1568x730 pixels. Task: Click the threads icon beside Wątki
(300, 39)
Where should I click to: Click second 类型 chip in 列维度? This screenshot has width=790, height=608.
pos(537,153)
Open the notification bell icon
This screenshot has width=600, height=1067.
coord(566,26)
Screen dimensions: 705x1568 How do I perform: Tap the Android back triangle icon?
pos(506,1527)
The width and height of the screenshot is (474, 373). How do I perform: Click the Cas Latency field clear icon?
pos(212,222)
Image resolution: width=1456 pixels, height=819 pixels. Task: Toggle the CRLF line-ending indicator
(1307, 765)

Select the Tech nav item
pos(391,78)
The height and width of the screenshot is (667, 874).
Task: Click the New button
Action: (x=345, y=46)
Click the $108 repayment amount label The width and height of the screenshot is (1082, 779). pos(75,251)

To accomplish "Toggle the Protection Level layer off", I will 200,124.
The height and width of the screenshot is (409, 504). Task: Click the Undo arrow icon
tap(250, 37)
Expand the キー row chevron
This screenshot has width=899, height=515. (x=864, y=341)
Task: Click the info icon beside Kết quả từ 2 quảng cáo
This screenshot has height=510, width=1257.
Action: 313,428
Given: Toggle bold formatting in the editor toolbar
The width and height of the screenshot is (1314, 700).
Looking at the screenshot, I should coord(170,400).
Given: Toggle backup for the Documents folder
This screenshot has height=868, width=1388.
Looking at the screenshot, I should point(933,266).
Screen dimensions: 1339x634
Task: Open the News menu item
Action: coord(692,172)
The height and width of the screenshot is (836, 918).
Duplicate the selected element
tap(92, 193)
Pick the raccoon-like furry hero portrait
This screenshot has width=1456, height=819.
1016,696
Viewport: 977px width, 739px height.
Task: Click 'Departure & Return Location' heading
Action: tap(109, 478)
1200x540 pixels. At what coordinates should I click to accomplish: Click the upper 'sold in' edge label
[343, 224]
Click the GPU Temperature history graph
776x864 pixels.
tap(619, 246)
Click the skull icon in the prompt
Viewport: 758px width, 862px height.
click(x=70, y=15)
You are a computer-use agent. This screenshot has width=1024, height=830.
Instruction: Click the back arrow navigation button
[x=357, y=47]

* WHAT TO WORK ON
All lines in the records above with "Given" need to be found and copied.

* RESPONSE FOR THIS EXERCISE
Given: Toggle bold formatting in the editor toolbar
Given: Toggle backup for the Documents folder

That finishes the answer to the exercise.